Mental health plan update highlights continued underinvestment in community-managed and forensic services

Greens spokesperson for mental health and suicide prevention the Hon Alison Xamon MLC welcomed the release today of the 2018 update of the WA Mental Health, Alcohol and Other Drug Services Plan 2015-2025 (the Plan), but said there was a long way to go to reach the plan’s targets.

“The Plan was developed through a thorough and robust consultation and economic modelling process and I am pleased the McGowan Government is undertaking work to map progress towards the plan’s recommendations,” said Ms Xamon.

“I am also pleased there has been some increased investment in mental health and alcohol and other drug services in Western Australia since 2017. Mental health has historically been an area neglected by Governments and this increase has been desperately needed.”

Ms Xamon said that despite this increase there were clearly areas that required significant attention to reach the target service levels recommended under the Plan.

“I am particularly disappointed that our mental health system is still severely balanced toward hospital and acute services, with only 19% of Community Support target levels and 38% of Community Treatment target levels reached so far,” said Ms Xamon.

“As acknowledged in the Plan Update, little progress has been made on rebalancing the system – without investment in community-managed services people are not able to access early intervention and support, and the cost of this gap is borne by vulnerable individuals and by expensive acute hospital-based services.”

“Furthermore, the ongoing failure to see any action to address the appalling ongoing lack of forensic mental health beds is frustrating.
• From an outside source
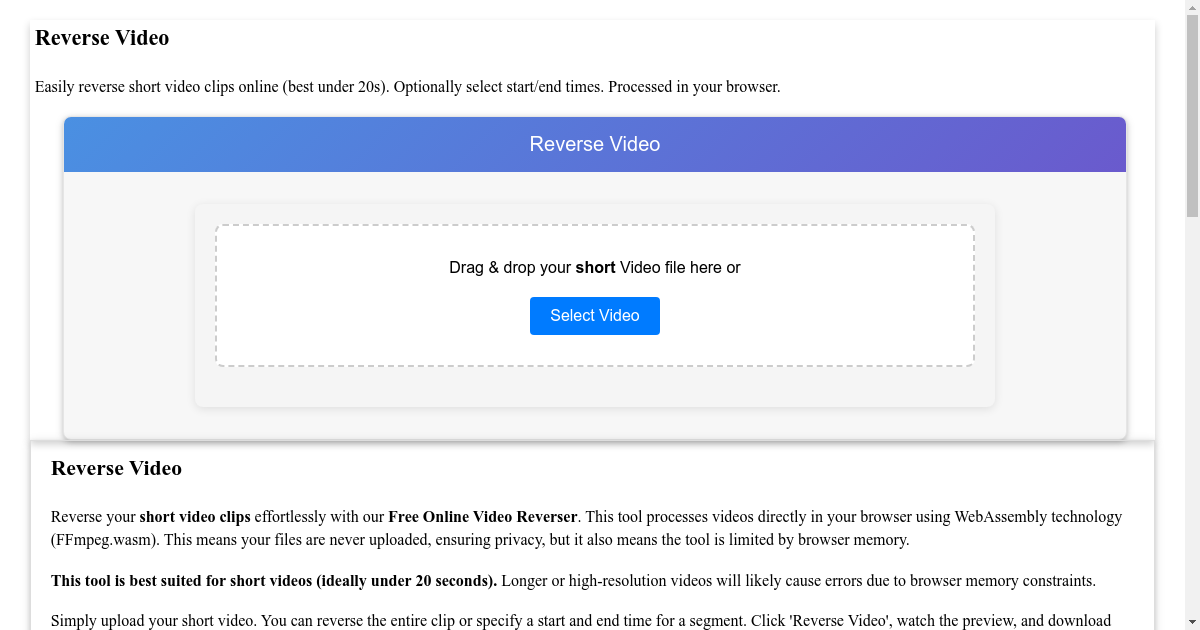
Task: Click the lower Reverse Video section heading
Action: click(116, 468)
The Plan aims for close to a 250% increase in these beds by 2025, yet the numbers have actually gone down from a woefully inadequate 37 beds in 2015, to 35 beds at 30 September 2018”.

“The continued lack of substantial investment by the McGowan Government into community support and prevention services, and well as youth and forensic services, makes it very difficult to see how we are going to meet the Plan targets – the Government needs to demonstrate commitment to rebalancing the system, and to meeting all the recommendations of this comprehensive document.”